Originally Posted by Centerline
I have to disagree on this issue.
These so called "title services" companies are NOT the way to go in most cases. All they do is circumvent the law and most states have caught on to this scheme and won't accept a title obtained in this manor.
The ONLY legitimate way to obtain a title when the car has none is to contact your state's DMV and follow their guidelines. Every state has procedures for titling vehicles that have only a bill of sale and although it may take a little time and paperwork at least the title will be obtained correctly. Many states are no longer accepting titles obtained through title companies so if you choose to use one of these places to obtain one you may have wasted a couple hundred bucks in the process.
Using a title company is tantamount to skirting the law. Use one if you want but don't come complaining back here when your state says they won't accept it.
There are many title service companies performing legitimate services. You do not have to go it alone and this is not skirting the law . I used a similar service to complete title transfer of a Model T that I purchased from out of state.
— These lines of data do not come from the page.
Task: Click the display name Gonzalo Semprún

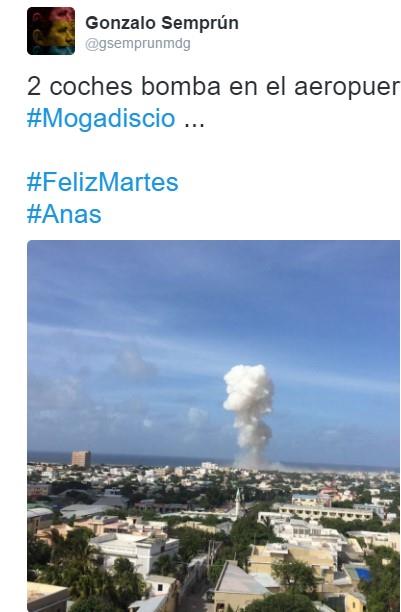Action: [x=162, y=23]
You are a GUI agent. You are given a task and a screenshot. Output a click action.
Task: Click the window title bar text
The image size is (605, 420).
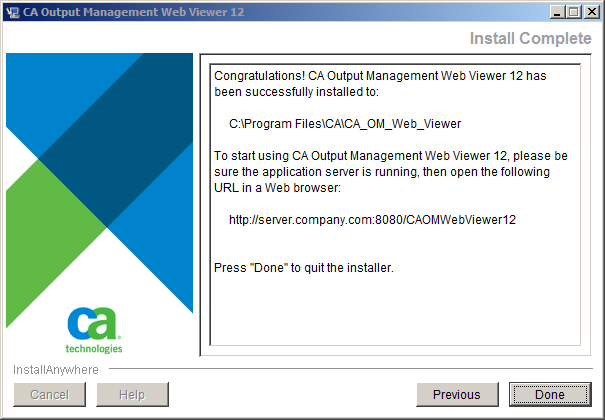(x=134, y=12)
Original Model Ts didn't have VIN numbers, only serial numbers on the engine. These can be difficult to verify if the original engine cannot be documented. Obviously this was not the original engine. I wasn't sure what I would need to complete the transfer (I didn't know what I needed to do and didn't want to get off into left field with the DMV), so I used a title service company in my local area. This company primarily handles title work for automobile dealers but they will also do individual transfers. They told me exactly what I would need from the seller before I completed the sale. They then took the paperwork, processed it at the DMV, got me a title, and the plates to boot. All completed in 24 hours. All as per DMV regulations. The fee was only $10. These people have been in our area ever since I can remember - when I was 16, I worked over the summer for a car dealer who took all their titlework to this company. I will use them again when the opportunity arises.
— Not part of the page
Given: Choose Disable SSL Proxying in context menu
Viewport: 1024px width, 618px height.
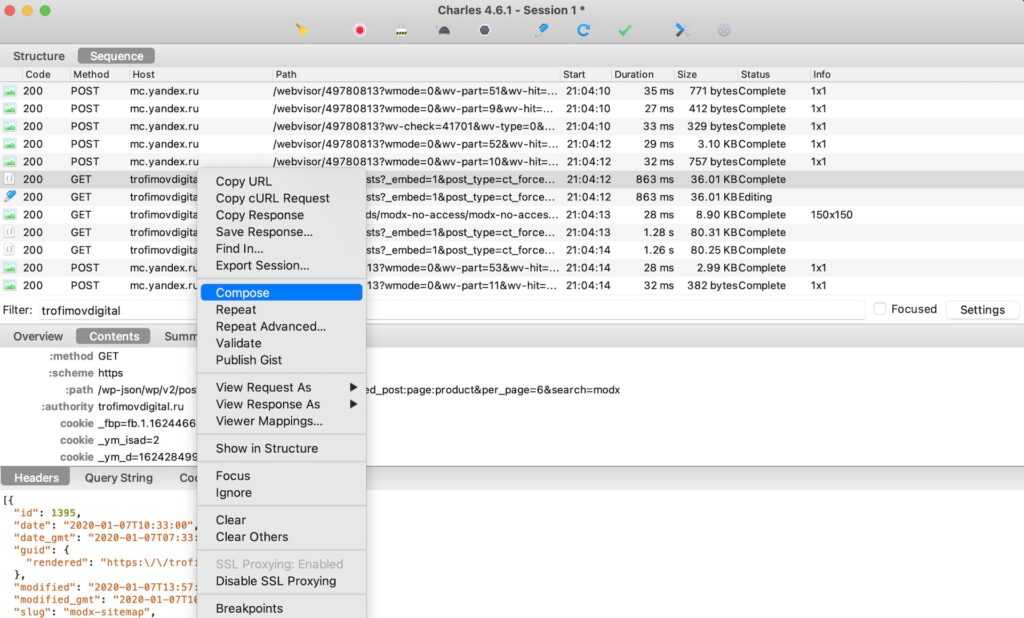Looking at the screenshot, I should 276,581.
As hotrod says, using a professional service may be the way to go. Stay away from the title washers and other who get the paperwork via illegitimate methods.
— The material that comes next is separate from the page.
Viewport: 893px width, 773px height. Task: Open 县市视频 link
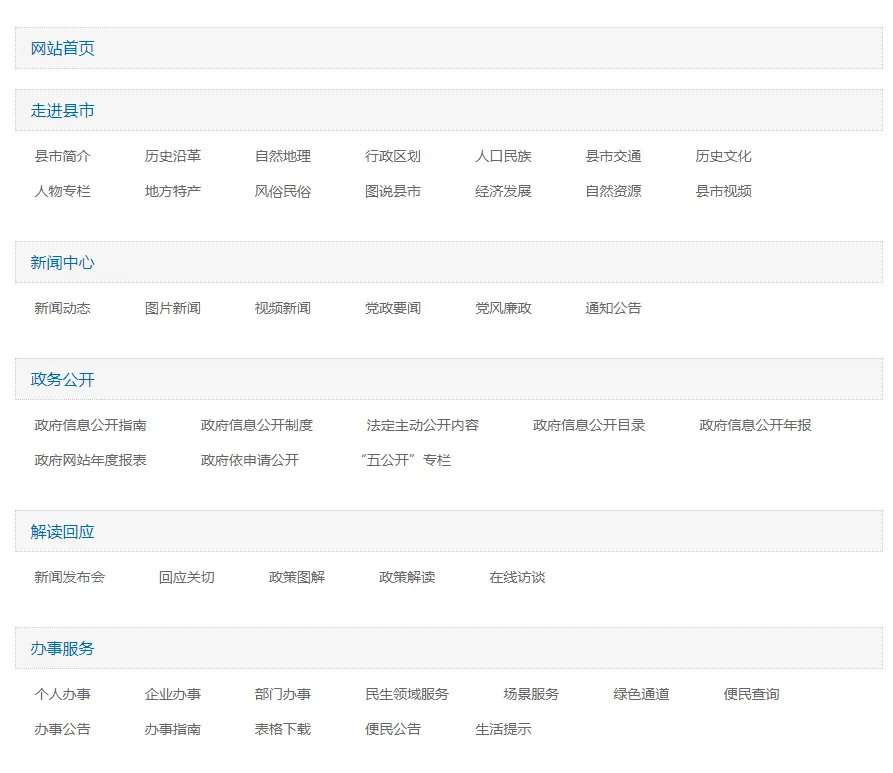[x=723, y=191]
My shop partner bought a Stanley Steamer from England while it was on tour here in the states. Now that was a challenge because the car had no paperwork at all other than a bill of sale that was typed up by the seller. It took about a month but he finally got the attention of a DMV worker who knew how the state's system worked and got it done. The point is there are legal ways to get what you want, but you have to get someone who knows how to work the exceptions that are invariably present and allowed for within the system. If you're lucky and get the right civil servant the first time, by all means play the lottery that day, too. Otherwise use a legitimate professional service.